The artificial light, which has been created from 149 powerful short-arc lamps, has just been tested out at the German Aerospace Center (DLR) near Cologne.
Researchers say the aim of the experiment is to improve the production processes for solar fuels, including hydrogen, which they believe will be an important renewable energy source in the future.
Synlight can produce light which is 10,000 times the intensity of the solar radiation at the Earth' surface, while temperatures at the target point of the lamps can reach up to 3000°C. Researchers developing the next generation of renewable energy technologies use these extreme temperatures to manufacture the fuels.

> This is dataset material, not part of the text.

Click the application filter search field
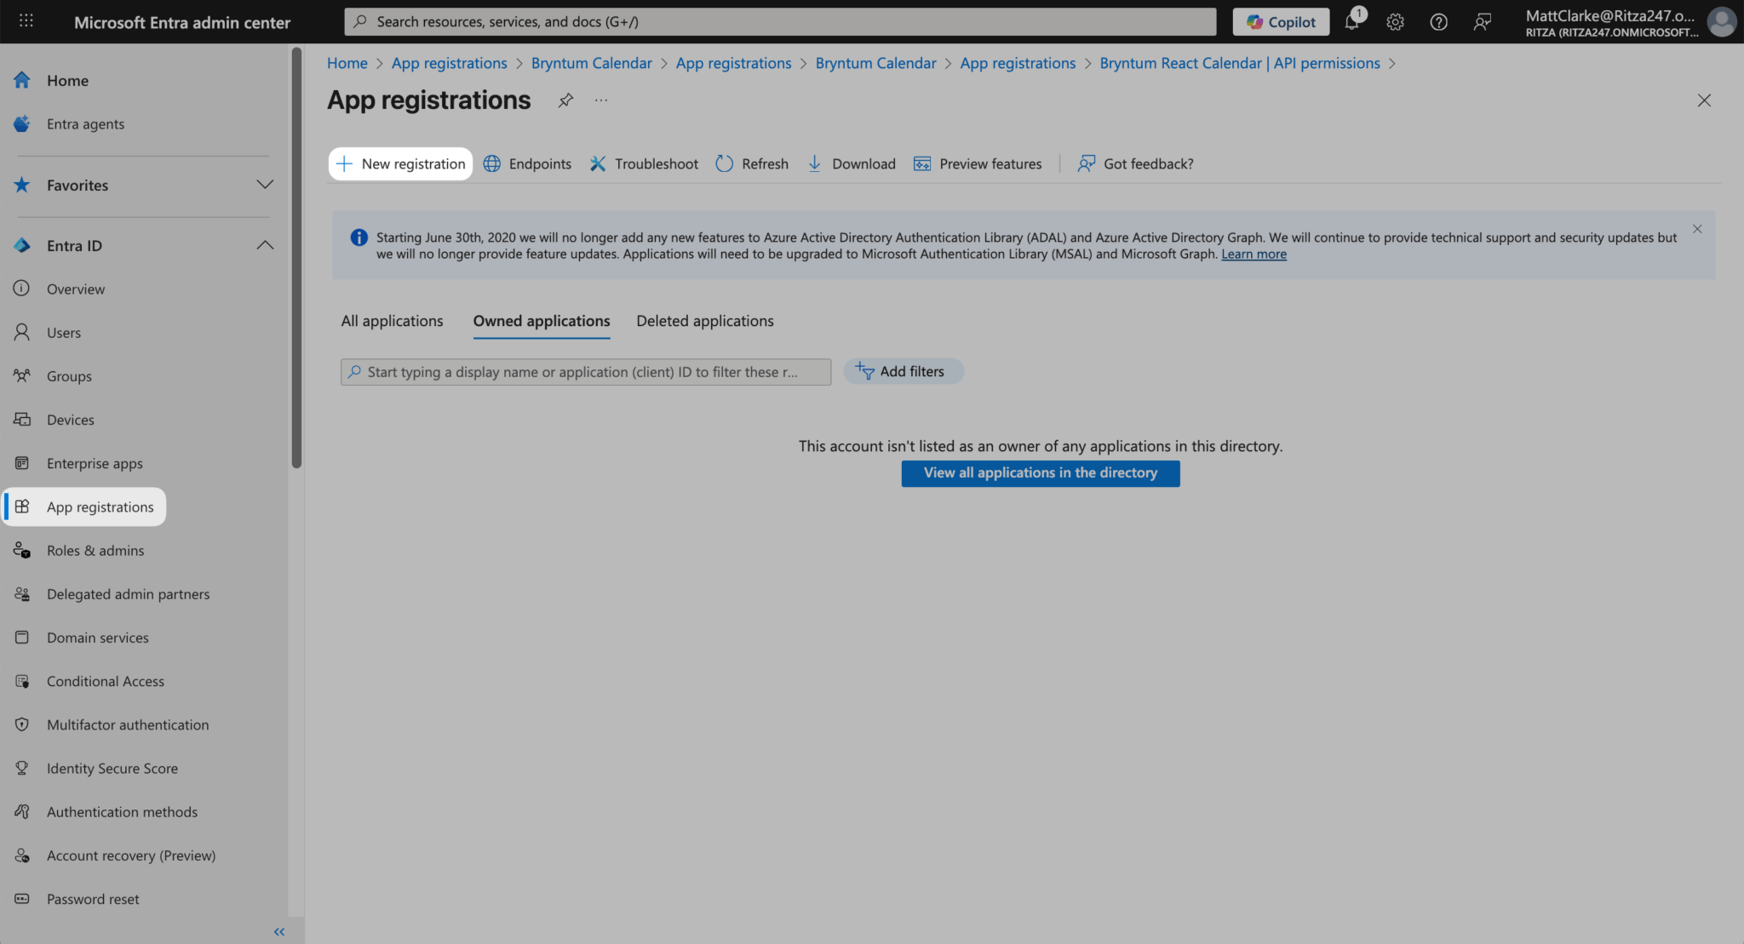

It is not dependent on weather conditions, with researchers hoping the simulator will bring faster progress to solar fuel manufacturing.
Johannes Remmel, a German environment minister, said the expansion of existing energy technology was essential in achieving renewable energy targets. “The energy transition will falter without investments in innovative research, in state-of-the-art technologies and in global lighthouse projects like Synlight,” he said. Hydrogen is considered to be the fuel of the future because it burns without producing carbon dioxide, researchers say.
“Renewable energies will be the mainstay of global power supply in the future,” Karsten Lemmer, a DLR Board member, added.“Fuels, propellants and combustibles acquired using solar power offer immense potential for long-term storage and the production of chemical raw materials, and the reduction of carbon dioxide emissions. Synlight will enhance our research in this field.”